上で述べたようにWinがリリースされても、ゲーム会社は処理が遅くなるという理由で相変わらず単体起動のMS-DOSでのゲーム製作が中心であった。そこでMicrosftが考えたのが高速でハードウェアにアクセス出来て、Win上からでも速いゲームが出来るような仕組みである。それがDirect Xという事になる。
しかし実際の導入にはかなりの時間が掛かり、Win95がリリースされた95年からリリース自体は始まったのだが、機能的にも安定度にも問題があって普及は進まず、ようやくバージョンが5.0になった頃に性能的にもある程度は確保できて安定度も上がり広く使われるようになった。その98年頃からは一気に広まる形になって現在に至っており、現在ではWinにてゲームをやるには欠かせないシステムにまでなっている。
DXをイメージ的に捉えるならば、通常のWinの窓口の他にDirect X専用の窓口を別に設けて、高速性を要求される処理に付いてはそちらの窓口から通すという形態になる。これからもわかるようにDXはWinというOSの一部であり、Winの追加仕様プログラムと考えていい。現在のWinには最初からインストールされているが、新しいバージョンが出ればそのプログラムを手に入れて(無料でDownload可能だしゲームのCDにも大抵は入っている)インストールしてやればOK。
DX側の窓口にはグラフィックカードやサウンドカードを高速で動作させる為の命令が用意されており、高速で動きたいゲームのプログラムはこちらへ専用の命令を使って要求を出す事で、高速なゲームの動作を実現する事が出来るという仕組みである。もちろんハードウェアを高速で使えるという代償に、システム全体の安定度は多少犠牲になる。
実際にゲームを動かすのに必要な具体例は他の項に譲るとして、ここではDXの意義や利点について話しておこう。DXやWinといったOS部分の役割として、各プログラムの製作の負担軽減という非常に重要な要素がある。
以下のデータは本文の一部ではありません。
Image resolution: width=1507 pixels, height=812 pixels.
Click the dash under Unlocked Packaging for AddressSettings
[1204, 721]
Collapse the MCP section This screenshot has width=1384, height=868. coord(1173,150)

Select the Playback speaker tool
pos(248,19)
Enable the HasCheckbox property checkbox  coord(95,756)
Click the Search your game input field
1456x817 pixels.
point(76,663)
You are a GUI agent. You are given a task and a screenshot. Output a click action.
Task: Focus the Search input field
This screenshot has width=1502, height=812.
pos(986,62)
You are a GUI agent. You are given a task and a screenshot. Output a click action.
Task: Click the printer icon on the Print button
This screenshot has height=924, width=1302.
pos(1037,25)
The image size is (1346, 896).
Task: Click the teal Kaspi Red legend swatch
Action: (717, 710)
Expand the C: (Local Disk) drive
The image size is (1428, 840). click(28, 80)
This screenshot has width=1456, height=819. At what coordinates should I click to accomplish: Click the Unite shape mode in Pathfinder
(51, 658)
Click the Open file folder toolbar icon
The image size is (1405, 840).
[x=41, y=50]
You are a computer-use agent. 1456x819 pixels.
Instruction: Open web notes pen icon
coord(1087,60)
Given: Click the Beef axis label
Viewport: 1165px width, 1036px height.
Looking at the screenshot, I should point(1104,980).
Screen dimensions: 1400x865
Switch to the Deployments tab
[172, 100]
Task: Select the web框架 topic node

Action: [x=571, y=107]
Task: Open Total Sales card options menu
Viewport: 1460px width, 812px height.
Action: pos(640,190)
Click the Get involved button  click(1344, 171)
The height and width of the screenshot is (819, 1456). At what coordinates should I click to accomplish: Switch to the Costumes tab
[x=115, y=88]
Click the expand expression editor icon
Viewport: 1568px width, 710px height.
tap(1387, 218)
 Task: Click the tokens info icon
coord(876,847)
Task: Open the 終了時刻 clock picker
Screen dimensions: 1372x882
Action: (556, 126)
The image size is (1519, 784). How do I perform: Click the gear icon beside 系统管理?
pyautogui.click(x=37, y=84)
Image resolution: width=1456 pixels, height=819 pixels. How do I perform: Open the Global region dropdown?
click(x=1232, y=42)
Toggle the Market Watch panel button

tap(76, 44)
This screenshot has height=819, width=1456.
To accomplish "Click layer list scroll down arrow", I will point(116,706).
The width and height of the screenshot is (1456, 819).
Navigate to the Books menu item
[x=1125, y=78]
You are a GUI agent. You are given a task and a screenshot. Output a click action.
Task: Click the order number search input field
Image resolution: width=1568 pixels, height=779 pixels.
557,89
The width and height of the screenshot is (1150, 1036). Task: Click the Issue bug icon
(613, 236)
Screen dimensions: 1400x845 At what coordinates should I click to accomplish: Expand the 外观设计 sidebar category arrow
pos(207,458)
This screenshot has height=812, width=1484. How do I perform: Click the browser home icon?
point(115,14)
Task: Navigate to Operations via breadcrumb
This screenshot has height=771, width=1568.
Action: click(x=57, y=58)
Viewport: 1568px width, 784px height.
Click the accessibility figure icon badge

もし仮にOSという物が存在しない場合、各プログラムは自前で全ての処理システムを用意してやらないとならない。なぜならそういう事をやってくれるプログラムが存在しないからである。しかしどんなプログラムでも使用するような処理を全てのプログラムが独自に用意するというのは無駄であり、作成の為の負荷も非常に大きい。そこでこういった一般的な処理を共通で行う機能を持った物が必要となってきて、それがOSの重要な役割となるというは冒頭にも述べた。つまりOSに用意されている機能ならばそれはOSを呼び出してやってもらえば良い訳で、自分は自分の処理プログラム部分だけを作成すれば良い事になるからだ。実生活に例えるならば、ある種の処理を役所等で行う場合に、必要事項を書いた書類を順に指定された窓口に持って行って後は処理が終わるのを待つだけというシステムの方が普通の人には便利という事。これがもし無人の役所で、処理を行いたい人間はそれに関する法律の本を読んで必要な手続きを学び、自分で必要な書類関係を調べてから処理に必要な場所に行って所定の方法で全て自前で製作して下さいと言う事になったらどうだろうか? 確かに全てがわかっている人間であれば受け付けの職員が処理する時間を待たないで良いので高速で仕上がるかもしれないが、多少完成までの速度は落ちても自分に負荷が掛からない方式の方がほとんどの人にとっては利便性が高いと言う事だ。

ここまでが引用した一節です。